Chyba najlepszy film Tarantino spośród tych, które widziałem do tej pory. Niebanalny, inny od wszystkiego co widziałem do tej pory. Genialny scenariusz, rewelacyjne dialogi. Podobnie jak w Pulp Fiction Quentin jednocześnie szokuje i rozśmiesza. Dodatkowym plusem jest fakt, że trwa tylko 99 minut. Koneserzy filmów Tarantino mogą traktować to jako zarzut, ale ja akurat nie przepadam za zbyt rozwleczonymi filmami. 9/10
Genialni aktorzy, świetny scenariusz , przeciętne wykonanie. Niestety Tarantino nie dysponując większym budżetem nie mógł nam zafundować lepszej realizacji. Brak tutaj takich scen jak konkurs tańca w PF, czy akcja w teatrze w Bękartach.
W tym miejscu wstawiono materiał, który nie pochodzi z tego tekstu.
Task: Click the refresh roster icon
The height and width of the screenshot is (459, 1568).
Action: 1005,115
Dobrze, że pomysły mu się nie skończyły i mając większy budżet daje popis swojej wyobraźni.
Bękartów jeszcze nie widziałem, od Pulp Fiction rozpoczyłem przygodę z Tarantino. Było to dość dawno. Ponowne obejrzenie pozwoliłoby spojrzeć na ten film z innej perspektywy. We "Wściekłych Psach" podobała mi się właśnie ta skromna ilość środków wyrazu.
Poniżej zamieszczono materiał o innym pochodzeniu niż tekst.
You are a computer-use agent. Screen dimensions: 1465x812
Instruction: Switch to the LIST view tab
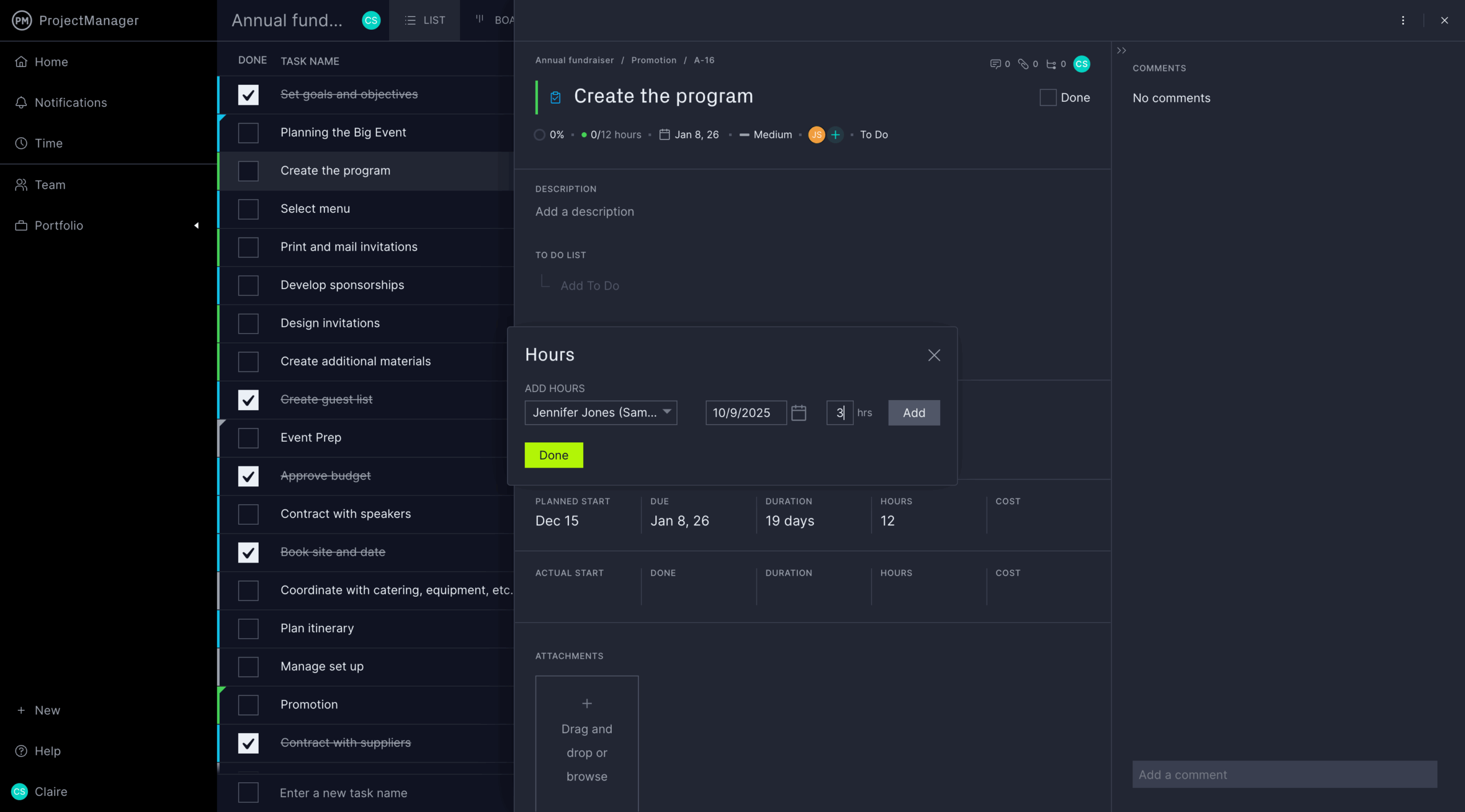tap(424, 20)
Mój ulubiony film Tarantino. Czuję w nim największy klimat, którego nie odnalazłam już tak wiele w nowszych produkcjach typu Bękarty właśnie. To już więcej Tarantino było w Grindhousie.
Wściekłe to natomiast taki sam klasyk jak Cztery pokoje, które chwalić będę po wsze czasy za kunszt aktorski w wykonaniu Tima Rotha.